How exactly does ‘queer science’ differ from plain old, regular science?
Campus Reform reports:
UConn hosts second annual ‘Queer Science Conference’ for high schoolers to ‘celebrate science – and themselves’
On June 4, the University of Connecticut (UConn) celebrated Pride Month by hosting its second annual “Queer Science Conference,” which is offered “to give queer and trans youth role models in various STEM [science, technology, engineering, and math] fields.”
According to an online recap, the one-day event “connected high school students with LGBTQIA+ faculty, staff, and graduate and undergraduate students at UConn who work in STEM disciplines, offering community and mentorship as well as state-of-the-art laboratory experiences and opportunities for hands-on science demonstrations.”
Another description in promotion of the event stated: “In the wake of new and passed anti-LGBTQIA+ legislation sweeping across the country, especially anti-trans legislation, it is critical that we support the queer and trans youth in our state.”
The webpage also characterized the conference as “a celebration of LGBTQIA+ identity, community, and most importantly, SCIENCE!!”

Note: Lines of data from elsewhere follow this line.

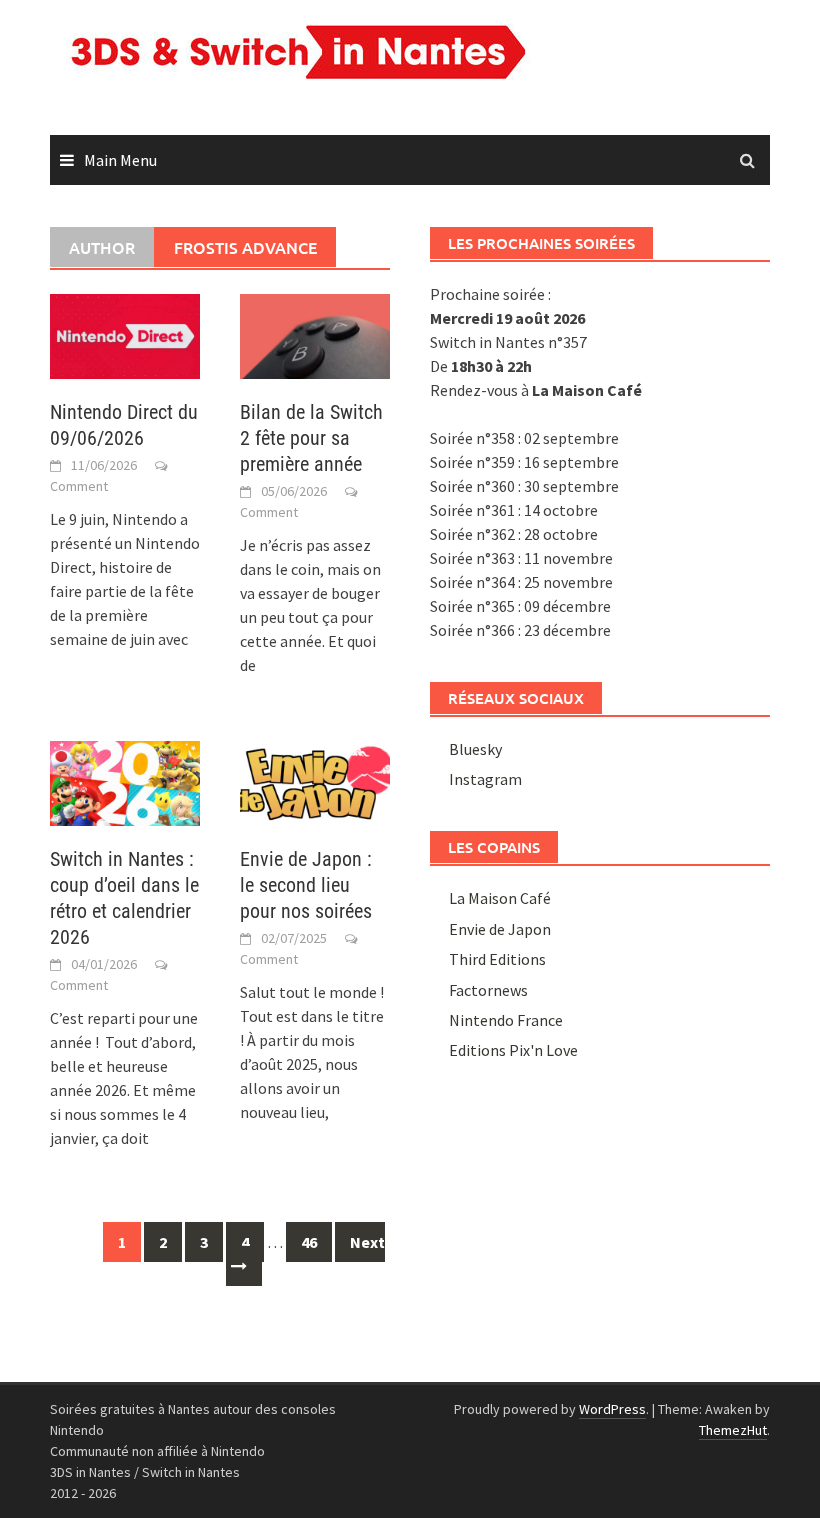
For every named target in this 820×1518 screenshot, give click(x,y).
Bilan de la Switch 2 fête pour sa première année (311, 438)
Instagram (485, 779)
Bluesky (475, 749)
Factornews (488, 990)
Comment (79, 486)
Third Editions (497, 959)
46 (309, 1242)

The conference was organized and sponsored by UConn organizations such as the Vergnano Institute for Inclusion and the Rainbow Center, in addition to oSTEM — a group that “empowers LGBTQ+ people in STEM to succeed personally, academically, and professionally by cultivating environments and communities that nurture innovation, leadership, and advocacy.”
In a recent message commemorating Pride Month, Rainbow Center Director Kelsey O’Neil and UConn Chief Diversity Officer Frank Tuitt acknowledged: “Legislation across the country, including in the state of Connecticut, is attempting to render LGBTQIA+ communities invisible and erase our existence. As we celebrate Pride, we encourage everyone to resist this attempt at erasure by being visible.”